Никите представился весь мир людей. Как все работают для плоти, и получают от нее награду.

– Вот видишь, – сказало искушение, – они поступают правильно, служа мне. И ты так делай, и будет тебе все, что только пожелаешь.

– Ты говоришь верно, что я всегда буду в твоей власти… Ты всегда будешь требовать своего потому, что такова твоя плотская природа. Но помимо этого, я еще чувствую в себе другую, духовную, истинную жизнь. Эта истинная жизнь требует от меня исполнения не своей воли, а исполнения воли того, кто дает мне жизнь. Ее же мне дает Бог, начало жизни. И потому Его одного почитаю, Ему одному служу, и от Него одного ожидаю награду.

После этих слов голос плоти оставил Никиту.


Глава 13


Победив искушение плоти, Никиту, однако, не покинуло желание выпить. Эта внутренняя борьба все еще продолжалась. Но и она, как и всякое телесное ранение рано или поздно заживет. Все со временем умаляется.

Победа над искушением, и выявление своей сыновности Богу, показали Никите то, что он должен при каждом столкновении плоти с духом, всегда делать выбор в пользу второго. Он понял, что должен всегда делать внутреннее усилие в пользу духа.

Раньше он не делал этого усилия потому, что не понимал точно, для чего ему нужно проводить над собой насилия, и терпеть. Теперь же он это точно знал, и не мог уже делать того, что требует от него плоть.

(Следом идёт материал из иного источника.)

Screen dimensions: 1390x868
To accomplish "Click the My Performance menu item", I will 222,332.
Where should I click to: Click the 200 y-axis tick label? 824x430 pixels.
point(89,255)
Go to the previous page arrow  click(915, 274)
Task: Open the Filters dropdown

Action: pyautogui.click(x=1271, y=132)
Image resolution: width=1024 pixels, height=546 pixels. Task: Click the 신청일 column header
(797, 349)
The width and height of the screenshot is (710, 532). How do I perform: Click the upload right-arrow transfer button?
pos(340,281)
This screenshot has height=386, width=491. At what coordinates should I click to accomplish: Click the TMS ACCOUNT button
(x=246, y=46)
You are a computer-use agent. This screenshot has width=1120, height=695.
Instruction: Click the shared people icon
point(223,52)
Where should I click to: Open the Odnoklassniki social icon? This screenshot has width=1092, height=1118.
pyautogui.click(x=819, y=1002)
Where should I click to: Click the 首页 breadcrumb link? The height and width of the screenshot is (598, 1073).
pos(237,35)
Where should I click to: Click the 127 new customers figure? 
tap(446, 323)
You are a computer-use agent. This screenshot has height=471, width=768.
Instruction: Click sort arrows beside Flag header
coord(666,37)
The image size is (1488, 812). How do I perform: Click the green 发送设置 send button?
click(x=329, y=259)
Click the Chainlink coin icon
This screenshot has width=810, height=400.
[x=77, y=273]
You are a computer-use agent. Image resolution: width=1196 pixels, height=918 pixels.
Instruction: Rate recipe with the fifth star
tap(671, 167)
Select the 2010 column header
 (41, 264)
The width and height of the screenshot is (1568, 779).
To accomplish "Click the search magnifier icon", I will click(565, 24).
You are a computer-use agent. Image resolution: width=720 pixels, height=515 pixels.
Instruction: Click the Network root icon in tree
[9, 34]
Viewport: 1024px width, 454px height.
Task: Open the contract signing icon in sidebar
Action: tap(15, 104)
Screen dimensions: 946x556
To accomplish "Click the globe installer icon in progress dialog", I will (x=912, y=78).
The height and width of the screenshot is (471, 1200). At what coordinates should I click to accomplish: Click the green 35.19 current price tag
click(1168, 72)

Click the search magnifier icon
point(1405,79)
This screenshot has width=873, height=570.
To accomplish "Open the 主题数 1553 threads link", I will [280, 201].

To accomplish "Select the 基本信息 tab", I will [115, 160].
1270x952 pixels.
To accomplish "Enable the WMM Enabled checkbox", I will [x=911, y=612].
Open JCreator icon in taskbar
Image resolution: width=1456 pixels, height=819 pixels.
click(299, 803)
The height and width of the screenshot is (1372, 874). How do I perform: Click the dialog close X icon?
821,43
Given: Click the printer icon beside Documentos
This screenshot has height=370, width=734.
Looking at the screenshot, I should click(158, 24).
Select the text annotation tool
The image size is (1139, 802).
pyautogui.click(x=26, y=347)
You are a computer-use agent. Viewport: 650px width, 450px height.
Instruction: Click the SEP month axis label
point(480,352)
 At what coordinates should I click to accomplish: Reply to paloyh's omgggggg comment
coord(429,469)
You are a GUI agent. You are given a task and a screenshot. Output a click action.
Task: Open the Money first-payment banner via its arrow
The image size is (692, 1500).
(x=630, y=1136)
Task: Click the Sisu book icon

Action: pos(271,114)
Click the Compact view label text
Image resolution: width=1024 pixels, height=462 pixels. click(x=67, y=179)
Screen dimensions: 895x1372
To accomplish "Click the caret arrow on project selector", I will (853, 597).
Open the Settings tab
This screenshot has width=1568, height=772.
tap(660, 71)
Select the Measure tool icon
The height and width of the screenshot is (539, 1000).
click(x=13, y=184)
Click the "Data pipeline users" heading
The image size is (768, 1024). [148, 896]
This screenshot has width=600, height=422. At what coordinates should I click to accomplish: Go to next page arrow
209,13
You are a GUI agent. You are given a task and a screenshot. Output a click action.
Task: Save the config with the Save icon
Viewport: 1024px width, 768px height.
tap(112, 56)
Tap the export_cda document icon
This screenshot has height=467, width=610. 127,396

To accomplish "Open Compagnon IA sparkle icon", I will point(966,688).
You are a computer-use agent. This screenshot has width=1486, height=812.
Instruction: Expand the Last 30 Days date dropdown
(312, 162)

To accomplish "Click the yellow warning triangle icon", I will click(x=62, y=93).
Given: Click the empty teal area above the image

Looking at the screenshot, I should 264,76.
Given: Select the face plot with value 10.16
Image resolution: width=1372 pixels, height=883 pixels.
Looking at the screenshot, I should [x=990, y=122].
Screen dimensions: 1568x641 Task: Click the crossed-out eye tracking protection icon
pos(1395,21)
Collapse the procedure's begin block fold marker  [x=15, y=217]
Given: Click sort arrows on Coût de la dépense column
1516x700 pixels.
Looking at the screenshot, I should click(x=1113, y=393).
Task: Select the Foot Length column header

Хотя эта борьба так же трудна для него после победы над искушением, но она имеет смысл. Именно она приближает Никиту к Богу, освобождая от пут несчастья, страдания и зла.

***

Усмирив свой главный жизненный порок, который в течении многих лет господствовал в сердце Никиты, он наконец увидел то, что ранее было скрыто. Если и случалось в его жизни раньше, что сквозь заросли порока пробивались теплые лучики света, то это было только какой-то мимолетной радостью. Теперь же потоку света ничто не мешало изливаться и согревать. И свет этот как никогда ясно и понятно указывал на единственное благо, которое дает жизнь всему существующему. И благо это было так близко Никите, так понятно ему, что он не замечал его только потому, что его главный соблазн закрывал свет и делал тьму, в которой ничего не видно. Теперь же он видел это благо, и не мог не идти к нему потому, что оно всегда находилось в нем самом. А благо это есть всем и давно известное с детства желание добра всему существующему, есть любовь, есть Бог, как и сказано в Евангелии, что Бог есть любовь.